The actress stars as Eloise McGarry, a recently single millennial who steps down as her best friend’s maid of honor after being dumped by the best man and brother of the bride, Teddy (Wyatt Russell), via text message. Refusing to let the breakup stand in the way of her attending the wedding reception as a regular guest, Eloise arrives to discover that she’s been seated at the “randoms” table in the back of the ballroom with a group of social misfits, including the bride’s childhood nanny Jo (June Squibb), married diner owners Jerry and Bina Kepp (Craig Robinson and Lisa Kudrow), oddball cousin Walter (Stephen Merchant) and horny teenager Rezno (Tony Revolori). While Eloise isn’t comfortable having complete strangers poke around in her personal business, as the night progresses and secrets are revealed, she forms an unlikely friendship with her tablemates.

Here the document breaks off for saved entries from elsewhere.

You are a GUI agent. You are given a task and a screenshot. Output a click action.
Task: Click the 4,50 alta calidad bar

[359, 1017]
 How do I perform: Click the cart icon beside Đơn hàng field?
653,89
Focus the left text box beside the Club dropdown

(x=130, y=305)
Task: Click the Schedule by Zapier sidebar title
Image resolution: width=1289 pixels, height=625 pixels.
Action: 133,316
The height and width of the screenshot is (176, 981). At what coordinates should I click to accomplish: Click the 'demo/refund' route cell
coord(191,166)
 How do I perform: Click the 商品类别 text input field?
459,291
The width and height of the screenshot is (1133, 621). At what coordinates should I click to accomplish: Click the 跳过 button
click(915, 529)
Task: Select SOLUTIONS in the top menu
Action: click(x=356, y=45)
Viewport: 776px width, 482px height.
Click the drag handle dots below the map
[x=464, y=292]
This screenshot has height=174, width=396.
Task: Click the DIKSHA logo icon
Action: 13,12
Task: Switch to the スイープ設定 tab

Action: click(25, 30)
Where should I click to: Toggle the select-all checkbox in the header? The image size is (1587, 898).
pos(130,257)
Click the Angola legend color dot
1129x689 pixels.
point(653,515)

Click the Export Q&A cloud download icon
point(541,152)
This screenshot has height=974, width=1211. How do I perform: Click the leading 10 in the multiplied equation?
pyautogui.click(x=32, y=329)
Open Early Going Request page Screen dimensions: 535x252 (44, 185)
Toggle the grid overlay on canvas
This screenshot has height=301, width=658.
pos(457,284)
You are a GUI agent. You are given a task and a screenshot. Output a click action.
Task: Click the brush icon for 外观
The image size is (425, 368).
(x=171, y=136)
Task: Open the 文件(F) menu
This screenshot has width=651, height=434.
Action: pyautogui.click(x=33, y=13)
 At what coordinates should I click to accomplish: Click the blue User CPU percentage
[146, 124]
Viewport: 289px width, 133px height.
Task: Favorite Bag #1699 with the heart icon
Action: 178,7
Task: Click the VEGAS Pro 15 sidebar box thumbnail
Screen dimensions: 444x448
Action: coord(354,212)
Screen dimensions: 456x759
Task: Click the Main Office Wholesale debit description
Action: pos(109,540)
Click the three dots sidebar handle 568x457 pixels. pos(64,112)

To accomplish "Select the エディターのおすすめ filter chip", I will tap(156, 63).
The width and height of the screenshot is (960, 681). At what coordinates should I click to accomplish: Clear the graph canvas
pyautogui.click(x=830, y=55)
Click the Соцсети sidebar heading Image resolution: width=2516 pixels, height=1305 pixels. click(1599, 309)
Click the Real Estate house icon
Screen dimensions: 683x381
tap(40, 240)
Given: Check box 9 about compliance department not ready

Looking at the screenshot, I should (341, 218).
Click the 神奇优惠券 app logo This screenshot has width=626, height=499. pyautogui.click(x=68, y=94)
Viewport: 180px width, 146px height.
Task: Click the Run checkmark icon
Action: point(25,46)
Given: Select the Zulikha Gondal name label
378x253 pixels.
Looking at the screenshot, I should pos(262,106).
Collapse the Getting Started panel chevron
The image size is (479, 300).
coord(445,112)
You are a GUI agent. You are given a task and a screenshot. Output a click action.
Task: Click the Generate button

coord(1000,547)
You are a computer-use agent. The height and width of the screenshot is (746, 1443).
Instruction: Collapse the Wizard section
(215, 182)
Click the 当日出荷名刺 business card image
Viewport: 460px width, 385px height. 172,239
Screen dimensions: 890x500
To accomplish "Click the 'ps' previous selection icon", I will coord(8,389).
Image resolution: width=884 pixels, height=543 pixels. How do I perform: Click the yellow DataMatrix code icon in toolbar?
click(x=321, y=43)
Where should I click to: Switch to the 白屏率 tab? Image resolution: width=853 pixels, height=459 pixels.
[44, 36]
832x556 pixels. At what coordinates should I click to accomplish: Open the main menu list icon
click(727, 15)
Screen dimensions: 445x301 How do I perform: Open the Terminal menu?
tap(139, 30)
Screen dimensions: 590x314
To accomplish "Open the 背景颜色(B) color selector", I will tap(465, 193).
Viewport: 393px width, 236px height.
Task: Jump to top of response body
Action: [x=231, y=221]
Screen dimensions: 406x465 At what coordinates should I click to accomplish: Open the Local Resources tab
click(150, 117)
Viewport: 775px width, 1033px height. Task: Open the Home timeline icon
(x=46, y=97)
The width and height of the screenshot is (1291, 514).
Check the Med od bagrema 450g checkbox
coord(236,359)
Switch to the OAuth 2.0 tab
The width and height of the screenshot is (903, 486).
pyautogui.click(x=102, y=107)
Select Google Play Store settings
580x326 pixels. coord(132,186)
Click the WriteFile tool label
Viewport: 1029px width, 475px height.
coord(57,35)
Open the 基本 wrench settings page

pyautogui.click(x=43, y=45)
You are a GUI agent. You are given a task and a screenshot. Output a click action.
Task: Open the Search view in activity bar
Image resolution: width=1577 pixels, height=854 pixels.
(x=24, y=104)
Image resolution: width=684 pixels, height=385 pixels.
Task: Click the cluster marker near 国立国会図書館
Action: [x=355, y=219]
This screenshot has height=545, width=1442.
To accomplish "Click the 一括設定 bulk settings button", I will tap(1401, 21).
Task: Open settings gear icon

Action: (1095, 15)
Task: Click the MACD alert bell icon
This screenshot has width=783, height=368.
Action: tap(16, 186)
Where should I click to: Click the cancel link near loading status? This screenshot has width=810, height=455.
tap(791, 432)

Written by Jay and Mark Duplass, “Table 19” lacks the authenticity that they usually bring to their projects. Apart from Eloise, whose own seating assignment doesn’t make sense as a close friend of the bride, it’s hard to believe that any of these people would ever be invited to this wedding. That’s a pretty big strike against the movie from the start, and although Blitz tries his best to mold the story into a sort of adult “Breakfast Club,” the characters are paper-thin and none of the subplots pay off, including a potential romance between Eloise and a hunky wedding crasher (Thomas Cocquerel) that goes nowhere. For a movie with such a barebones story, you’d think there would be more opportunity for character development, but the audience learns almost nothing about the other guests. Robinson and Kudrow’s bickering couple at least have something resembling an arc, but even their hasty resolution isn’t very satisfying.
Though Kendrick is always fun to watch thanks to her charming personality and comic timing, it’s difficult to see what attracted her to the film other than the chance to reunite with Blitz, who directed her in 2007’s “Rocket Science.” With the exception of a second-act revelation that pushes the story in an interesting direction, “Table 19” is a largely ineffective Sundance wannabe that’s unable to balance its pratfalls and dick jokes with the more serious moments. The potential for something better was certainly there, especially with the Duplass brothers involved, but the movie is so poorly executed (from the undercooked script to the overdependence on its gimmicky premise) that it fizzles out long before the wedding cake is served.